Falar em público não é sobre vencer a timidez
- Selma Rodrìgues
- 6 de jan.
- 3 min de leitura

É sobre aprender a habitar a própria voz
Muitas pessoas acreditam que o maior obstáculo para falar em público é a timidez. Como se apenas os extrovertidos, seguros e expansivos tivessem esse “dom”.Mas essa ideia é enganosa.
A timidez, por si só, não impede ninguém de falar em público. O que costuma paralisar é outra coisa: o medo de ser visto, avaliado e julgado. Medo de falhar diante do olhar do outro. Medo de não estar à altura. Medo de perder o controle do próprio corpo.
Falar em público ativa algo muito primitivo em nós. O corpo entra em estado de alerta: mãos suam, coração acelera, a voz falha, o pensamento embaralha. Não é falta de competência. É o corpo reagindo à exposição.
E aqui está um ponto importante: o medo de falar em público é um dos medos mais comuns que existem. Para muitas pessoas, ele é mais intenso do que o medo da morte. Isso não diz nada sobre ser frágil — diz sobre ser humano.
A voz como instrumento psíquico
A voz não é apenas um som. Ela é um instrumento de presença.É através dela que nos colocamos no mundo, marcamos posição, pedimos espaço, estabelecemos vínculo.
Ainda assim, muita gente vive como se tivesse a voz “guardada”. Pessoas inteligentes, sensíveis, cheias de ideias, mas que se calam. Não porque não tenham o que dizer, mas porque não se sentem autorizadas a dizer.
Falar em público, nesse sentido, não é apenas uma habilidade técnica. É um processo de autorização interna.
Comunicação não nasce pronta: nasce ao ser praticada
Existe um mito bastante cruel: o de que algumas pessoas já nascem sabendo falar bem.Na prática, a comunicação funciona como qualquer outra habilidade complexa — ela se constrói com repetição e experiência.
Aprender a falar em público se parece muito com aprender a dirigir. No começo, tudo exige esforço consciente. Pensar no que dizer, controlar o corpo, organizar o raciocínio. Com o tempo, o corpo aprende. O gesto se torna mais natural. A atenção se amplia.
Não existe atalho.Existe prática constante e consistente.
E isso implica algo simples, porém difícil: aceitar ser iniciante. Aceitar que nem toda fala será brilhante. Que nem toda apresentação será impecável. Que errar faz parte do processo.
Sempre que surge uma oportunidade de falar — uma reunião, uma apresentação pequena, uma conversa em grupo — algo pode ser treinado ali. Se a oportunidade não surge, às vezes é preciso criá-la.
O medo do julgamento
Grande parte da ansiedade ao falar em público nasce da fantasia de que estamos completamente sob controle do olhar do outro. Como se cada erro fosse ampliado, cada hesitação fosse condenada.
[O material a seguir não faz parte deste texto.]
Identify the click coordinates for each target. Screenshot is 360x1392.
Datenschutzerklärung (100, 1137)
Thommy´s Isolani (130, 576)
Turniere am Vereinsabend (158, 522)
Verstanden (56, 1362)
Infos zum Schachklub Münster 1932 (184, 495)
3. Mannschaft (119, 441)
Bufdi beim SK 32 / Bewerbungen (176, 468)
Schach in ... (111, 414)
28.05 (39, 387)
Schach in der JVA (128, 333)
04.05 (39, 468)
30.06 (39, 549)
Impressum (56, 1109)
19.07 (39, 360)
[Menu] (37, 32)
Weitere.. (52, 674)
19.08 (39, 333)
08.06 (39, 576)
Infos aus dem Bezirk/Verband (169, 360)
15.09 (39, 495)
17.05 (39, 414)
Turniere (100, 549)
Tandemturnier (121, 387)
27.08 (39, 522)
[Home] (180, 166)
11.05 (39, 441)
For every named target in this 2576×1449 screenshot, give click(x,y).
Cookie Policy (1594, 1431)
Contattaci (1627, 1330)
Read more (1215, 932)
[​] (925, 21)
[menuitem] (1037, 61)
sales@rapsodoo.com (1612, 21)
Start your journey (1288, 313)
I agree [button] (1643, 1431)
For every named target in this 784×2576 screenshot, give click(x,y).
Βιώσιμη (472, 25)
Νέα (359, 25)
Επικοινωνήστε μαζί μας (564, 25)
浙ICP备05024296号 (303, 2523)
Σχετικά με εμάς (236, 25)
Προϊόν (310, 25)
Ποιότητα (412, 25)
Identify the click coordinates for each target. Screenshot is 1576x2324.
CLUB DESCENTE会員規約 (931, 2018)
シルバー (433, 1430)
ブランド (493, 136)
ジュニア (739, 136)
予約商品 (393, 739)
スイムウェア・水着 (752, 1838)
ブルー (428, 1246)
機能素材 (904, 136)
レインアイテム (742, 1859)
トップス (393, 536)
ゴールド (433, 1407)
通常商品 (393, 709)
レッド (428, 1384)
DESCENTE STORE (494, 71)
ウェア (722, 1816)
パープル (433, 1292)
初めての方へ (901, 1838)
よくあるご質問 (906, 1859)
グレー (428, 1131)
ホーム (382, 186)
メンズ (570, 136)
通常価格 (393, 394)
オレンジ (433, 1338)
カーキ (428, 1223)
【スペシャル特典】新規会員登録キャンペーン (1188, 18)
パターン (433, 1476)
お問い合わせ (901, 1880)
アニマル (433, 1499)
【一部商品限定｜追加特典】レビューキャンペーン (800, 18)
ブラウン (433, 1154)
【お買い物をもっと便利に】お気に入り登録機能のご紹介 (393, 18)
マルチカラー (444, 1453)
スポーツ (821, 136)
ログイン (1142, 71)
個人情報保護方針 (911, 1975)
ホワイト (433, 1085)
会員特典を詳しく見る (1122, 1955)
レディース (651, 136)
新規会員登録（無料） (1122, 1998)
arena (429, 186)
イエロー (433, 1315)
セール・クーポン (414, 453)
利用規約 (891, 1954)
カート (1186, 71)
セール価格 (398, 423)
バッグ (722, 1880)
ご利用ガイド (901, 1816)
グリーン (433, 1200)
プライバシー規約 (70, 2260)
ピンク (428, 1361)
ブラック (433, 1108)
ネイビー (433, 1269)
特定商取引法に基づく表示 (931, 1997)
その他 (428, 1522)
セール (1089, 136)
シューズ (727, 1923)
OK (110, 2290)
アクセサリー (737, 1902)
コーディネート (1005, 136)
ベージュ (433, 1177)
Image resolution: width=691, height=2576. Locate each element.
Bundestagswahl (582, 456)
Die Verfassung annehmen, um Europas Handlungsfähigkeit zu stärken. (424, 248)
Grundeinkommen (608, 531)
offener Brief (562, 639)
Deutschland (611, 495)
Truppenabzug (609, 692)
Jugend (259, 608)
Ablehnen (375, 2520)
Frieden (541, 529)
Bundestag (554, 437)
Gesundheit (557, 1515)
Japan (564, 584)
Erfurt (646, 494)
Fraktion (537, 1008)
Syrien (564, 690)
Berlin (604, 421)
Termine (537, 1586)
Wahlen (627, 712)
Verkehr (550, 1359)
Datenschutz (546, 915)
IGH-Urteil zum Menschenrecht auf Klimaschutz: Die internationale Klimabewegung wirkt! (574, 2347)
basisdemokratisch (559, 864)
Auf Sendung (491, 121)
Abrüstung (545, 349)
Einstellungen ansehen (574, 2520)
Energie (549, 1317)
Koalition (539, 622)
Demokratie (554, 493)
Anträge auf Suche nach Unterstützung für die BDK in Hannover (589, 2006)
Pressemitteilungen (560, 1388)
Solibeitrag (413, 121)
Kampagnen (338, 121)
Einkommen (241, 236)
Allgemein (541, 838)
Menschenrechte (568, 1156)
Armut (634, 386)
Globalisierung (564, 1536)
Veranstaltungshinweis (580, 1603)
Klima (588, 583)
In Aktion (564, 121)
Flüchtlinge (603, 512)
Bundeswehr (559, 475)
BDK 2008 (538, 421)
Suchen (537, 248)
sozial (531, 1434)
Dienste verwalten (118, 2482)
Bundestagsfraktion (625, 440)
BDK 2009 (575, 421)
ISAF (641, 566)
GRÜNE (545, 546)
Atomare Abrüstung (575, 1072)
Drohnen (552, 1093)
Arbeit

Mas o que muitas vezes esquecemos é que o público não está tão focado em nós quanto imaginamos. As pessoas também estão ocupadas com seus próprios pensamentos, inseguranças e expectativas.
Reconhecer isso alivia a ansiedade da situação. Falar deixa de ser uma prova e passa a ser uma troca.

Corpo, voz e presença
Falar bem não é falar bonito. É falar com presença.
Isso envolve:
· Tom de voz vivo, não monótono
· Gestos que acompanham a fala, sem exagero
· Olhar que circula, que inclui
· Linguagem próxima, humana, compreensível
A comunicação oral não segue as mesmas regras da escrita. Por isso, ajuda muito ensaiar em voz alta. Falar diante do espelho. Gravar-se. Ouvir a própria voz sem julgamento excessivo.
Aos poucos, o corpo vai encontrando um ritmo próprio.
Dominar o conteúdo gera segurança
Nada tranquiliza mais do que saber do que se está falando.Quando existe domínio do tema, a fala se organiza com mais fluidez. A confiança não vem da performance, mas do quanto você se conecta ao assunto da sua apresentação.
E aqui entra um recurso poderoso: histórias. As pessoas se conectam com narrativas. Contar uma história — mesmo simples — cria proximidade, atenção e envolvimento.
No fundo, falar em público é conversar com mais pessoas ao mesmo tempo.
Para além da técnica
Aprender a falar em público não é apenas aprender técnicas de oratória.É aprender a suportar a própria visibilidade.
É sair do lugar de quem se protege no silêncio para experimentar o risco de existir em voz alta.
A timidez não precisa desaparecer para isso acontecer.Ela pode, inclusive, caminhar junto.
Falar em público não é deixar de ser quem se é.É encontrar um modo possível de habitar a própria voz no mundo.